HOW TO COMPLETE THIS TASK — Write out exactly the lines of the entries below from the one holding "This screenshot has height=555, width=756." to the one holding "The width and height of the screenshot is (843, 452).", inclusive, and leave out all other lines.

>>>>>

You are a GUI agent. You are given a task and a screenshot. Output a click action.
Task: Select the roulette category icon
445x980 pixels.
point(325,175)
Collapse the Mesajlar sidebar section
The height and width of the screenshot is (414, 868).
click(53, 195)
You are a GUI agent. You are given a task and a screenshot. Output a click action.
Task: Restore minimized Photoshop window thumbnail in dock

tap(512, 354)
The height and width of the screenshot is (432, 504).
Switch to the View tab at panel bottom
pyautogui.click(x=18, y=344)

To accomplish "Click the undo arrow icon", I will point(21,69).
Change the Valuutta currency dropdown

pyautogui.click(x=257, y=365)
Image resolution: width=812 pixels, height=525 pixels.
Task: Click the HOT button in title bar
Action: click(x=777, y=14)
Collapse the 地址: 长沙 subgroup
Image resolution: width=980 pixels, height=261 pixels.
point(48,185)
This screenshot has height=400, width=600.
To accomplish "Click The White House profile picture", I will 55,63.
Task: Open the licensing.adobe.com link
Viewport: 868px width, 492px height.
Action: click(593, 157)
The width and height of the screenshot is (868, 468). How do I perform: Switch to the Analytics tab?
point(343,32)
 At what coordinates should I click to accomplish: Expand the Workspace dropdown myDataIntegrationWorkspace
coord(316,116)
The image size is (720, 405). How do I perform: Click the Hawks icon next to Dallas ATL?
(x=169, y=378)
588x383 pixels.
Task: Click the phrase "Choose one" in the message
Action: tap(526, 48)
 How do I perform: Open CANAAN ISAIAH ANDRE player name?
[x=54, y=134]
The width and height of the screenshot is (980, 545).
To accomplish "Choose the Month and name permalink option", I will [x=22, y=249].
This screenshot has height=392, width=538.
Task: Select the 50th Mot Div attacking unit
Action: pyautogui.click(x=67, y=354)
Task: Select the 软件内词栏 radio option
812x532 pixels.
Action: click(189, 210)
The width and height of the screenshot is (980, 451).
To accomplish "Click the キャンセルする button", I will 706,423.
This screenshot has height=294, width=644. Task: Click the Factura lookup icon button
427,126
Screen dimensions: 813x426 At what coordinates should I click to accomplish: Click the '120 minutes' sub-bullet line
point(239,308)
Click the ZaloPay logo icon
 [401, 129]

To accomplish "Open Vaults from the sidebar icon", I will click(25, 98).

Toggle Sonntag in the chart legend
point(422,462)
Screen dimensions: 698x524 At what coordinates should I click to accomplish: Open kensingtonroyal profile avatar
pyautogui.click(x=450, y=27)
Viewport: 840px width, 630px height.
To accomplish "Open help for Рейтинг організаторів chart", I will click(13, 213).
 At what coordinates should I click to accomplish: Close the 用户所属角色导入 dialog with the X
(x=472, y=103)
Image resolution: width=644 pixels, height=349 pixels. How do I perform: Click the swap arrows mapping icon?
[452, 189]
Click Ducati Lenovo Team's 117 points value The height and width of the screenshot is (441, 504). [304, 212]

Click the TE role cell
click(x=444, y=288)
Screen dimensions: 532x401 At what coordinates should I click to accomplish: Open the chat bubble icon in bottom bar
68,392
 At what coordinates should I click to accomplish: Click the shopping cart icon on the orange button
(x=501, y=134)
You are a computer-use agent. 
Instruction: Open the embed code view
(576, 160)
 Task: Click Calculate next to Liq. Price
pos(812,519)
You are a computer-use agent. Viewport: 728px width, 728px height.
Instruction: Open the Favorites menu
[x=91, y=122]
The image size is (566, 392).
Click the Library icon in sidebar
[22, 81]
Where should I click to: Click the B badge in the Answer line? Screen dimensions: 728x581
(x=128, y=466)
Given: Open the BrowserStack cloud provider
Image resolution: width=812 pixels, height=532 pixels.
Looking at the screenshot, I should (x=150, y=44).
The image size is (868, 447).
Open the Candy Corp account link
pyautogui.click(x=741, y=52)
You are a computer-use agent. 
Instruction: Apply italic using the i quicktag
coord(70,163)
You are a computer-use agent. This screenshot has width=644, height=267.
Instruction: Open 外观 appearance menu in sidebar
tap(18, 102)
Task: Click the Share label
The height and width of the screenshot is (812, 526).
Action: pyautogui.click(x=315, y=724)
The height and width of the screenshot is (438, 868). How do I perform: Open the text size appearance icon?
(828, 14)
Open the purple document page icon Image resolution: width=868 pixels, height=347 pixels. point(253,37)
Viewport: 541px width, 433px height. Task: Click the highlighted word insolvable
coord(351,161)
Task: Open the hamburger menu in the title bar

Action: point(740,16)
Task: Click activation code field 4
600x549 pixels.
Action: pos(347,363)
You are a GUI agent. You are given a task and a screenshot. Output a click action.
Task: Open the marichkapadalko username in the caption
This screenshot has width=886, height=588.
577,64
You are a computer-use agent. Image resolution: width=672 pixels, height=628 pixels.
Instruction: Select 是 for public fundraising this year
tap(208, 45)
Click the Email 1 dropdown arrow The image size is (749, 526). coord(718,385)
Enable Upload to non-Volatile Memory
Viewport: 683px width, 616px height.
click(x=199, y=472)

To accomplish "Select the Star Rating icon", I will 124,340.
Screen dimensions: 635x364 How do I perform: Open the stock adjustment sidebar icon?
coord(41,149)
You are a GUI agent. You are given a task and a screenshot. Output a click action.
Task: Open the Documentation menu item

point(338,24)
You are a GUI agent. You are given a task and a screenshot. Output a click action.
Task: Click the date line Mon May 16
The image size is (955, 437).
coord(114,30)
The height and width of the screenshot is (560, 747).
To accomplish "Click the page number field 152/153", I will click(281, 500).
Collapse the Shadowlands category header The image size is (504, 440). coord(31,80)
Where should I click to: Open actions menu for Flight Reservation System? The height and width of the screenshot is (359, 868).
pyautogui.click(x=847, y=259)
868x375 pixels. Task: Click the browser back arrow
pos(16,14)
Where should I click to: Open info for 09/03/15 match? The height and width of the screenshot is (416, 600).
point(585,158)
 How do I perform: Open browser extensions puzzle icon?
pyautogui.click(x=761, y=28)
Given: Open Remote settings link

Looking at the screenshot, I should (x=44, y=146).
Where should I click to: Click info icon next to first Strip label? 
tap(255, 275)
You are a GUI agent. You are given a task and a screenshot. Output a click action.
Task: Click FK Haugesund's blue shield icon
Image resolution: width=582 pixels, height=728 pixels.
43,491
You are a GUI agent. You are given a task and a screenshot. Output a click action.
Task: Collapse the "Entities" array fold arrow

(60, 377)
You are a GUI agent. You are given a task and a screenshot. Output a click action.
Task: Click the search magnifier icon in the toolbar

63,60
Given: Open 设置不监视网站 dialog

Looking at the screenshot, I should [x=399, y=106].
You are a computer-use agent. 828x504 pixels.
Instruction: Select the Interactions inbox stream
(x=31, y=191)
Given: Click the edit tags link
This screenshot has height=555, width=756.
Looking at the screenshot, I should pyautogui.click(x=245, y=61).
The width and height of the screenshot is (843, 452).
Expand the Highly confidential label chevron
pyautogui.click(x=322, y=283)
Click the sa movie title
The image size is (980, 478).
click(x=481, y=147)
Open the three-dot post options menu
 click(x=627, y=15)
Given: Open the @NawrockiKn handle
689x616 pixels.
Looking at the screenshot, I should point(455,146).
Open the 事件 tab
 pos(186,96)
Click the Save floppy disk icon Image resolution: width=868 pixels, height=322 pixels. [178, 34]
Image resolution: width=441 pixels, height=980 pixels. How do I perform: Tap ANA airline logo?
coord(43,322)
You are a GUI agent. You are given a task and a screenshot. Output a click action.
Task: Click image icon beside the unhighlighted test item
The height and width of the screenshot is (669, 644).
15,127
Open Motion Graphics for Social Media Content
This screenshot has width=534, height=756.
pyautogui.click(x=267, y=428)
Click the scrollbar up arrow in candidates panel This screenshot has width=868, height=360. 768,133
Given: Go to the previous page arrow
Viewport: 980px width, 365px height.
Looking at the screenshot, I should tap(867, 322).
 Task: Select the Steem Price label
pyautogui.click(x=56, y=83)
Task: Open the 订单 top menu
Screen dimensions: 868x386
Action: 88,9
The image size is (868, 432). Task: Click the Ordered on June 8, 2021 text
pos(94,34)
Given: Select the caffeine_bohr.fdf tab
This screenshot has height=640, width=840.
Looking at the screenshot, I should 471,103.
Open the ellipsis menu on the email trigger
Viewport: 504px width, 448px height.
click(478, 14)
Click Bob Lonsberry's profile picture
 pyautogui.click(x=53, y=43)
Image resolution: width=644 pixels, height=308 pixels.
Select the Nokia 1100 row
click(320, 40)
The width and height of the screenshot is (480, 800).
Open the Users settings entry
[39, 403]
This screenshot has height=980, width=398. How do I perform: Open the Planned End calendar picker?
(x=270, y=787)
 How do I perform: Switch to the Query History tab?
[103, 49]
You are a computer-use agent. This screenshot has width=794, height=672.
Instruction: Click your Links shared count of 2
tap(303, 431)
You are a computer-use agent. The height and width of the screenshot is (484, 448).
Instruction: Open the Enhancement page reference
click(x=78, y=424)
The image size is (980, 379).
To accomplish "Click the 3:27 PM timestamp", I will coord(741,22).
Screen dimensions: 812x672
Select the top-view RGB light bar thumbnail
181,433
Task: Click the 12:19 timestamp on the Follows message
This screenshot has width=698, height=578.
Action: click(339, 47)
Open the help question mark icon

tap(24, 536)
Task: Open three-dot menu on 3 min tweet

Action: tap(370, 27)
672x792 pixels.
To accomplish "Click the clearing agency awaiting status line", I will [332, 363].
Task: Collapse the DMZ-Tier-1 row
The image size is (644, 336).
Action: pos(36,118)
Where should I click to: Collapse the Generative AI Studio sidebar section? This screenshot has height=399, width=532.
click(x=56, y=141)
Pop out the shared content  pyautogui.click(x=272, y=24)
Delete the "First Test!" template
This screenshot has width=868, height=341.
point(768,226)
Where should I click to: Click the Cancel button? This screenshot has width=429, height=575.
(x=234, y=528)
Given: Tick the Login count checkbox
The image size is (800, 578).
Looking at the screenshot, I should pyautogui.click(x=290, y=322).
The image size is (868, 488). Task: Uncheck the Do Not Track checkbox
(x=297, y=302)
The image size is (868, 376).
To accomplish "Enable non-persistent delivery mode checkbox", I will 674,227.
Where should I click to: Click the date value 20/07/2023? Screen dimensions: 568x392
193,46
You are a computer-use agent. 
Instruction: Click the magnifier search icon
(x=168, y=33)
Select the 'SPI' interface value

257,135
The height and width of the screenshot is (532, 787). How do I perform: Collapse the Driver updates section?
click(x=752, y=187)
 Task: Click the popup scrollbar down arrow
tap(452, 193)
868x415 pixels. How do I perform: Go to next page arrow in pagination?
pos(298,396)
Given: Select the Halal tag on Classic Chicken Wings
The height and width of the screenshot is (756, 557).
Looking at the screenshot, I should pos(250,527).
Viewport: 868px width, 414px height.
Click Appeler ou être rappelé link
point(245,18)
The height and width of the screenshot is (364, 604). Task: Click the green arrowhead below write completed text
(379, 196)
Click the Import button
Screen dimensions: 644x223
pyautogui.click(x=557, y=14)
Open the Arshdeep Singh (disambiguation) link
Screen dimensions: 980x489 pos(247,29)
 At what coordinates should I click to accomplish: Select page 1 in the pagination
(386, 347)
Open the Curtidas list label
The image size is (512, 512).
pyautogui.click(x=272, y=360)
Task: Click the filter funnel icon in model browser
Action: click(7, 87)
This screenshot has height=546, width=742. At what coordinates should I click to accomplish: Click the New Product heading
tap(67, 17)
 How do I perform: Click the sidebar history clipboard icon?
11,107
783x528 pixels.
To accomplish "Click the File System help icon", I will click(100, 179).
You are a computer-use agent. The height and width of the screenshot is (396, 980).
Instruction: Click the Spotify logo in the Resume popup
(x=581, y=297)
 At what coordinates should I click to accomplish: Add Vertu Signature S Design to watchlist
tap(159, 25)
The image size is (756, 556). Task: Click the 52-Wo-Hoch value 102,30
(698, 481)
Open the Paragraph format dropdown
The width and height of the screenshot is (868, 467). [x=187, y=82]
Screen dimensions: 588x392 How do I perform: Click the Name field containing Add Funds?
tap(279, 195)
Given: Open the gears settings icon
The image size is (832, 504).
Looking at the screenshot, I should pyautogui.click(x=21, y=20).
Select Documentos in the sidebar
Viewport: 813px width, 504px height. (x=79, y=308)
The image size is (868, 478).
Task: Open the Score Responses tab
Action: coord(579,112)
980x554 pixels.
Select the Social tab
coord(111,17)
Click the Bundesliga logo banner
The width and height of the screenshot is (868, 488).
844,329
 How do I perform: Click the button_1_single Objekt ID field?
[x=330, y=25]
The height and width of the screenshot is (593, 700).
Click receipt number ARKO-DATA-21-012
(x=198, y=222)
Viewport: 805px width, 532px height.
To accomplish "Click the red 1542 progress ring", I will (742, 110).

<<<<<

ANSWER TO THE EXERCISE —
This screenshot has height=555, width=756.
Looking at the screenshot, I should pyautogui.click(x=245, y=61).
The width and height of the screenshot is (843, 452).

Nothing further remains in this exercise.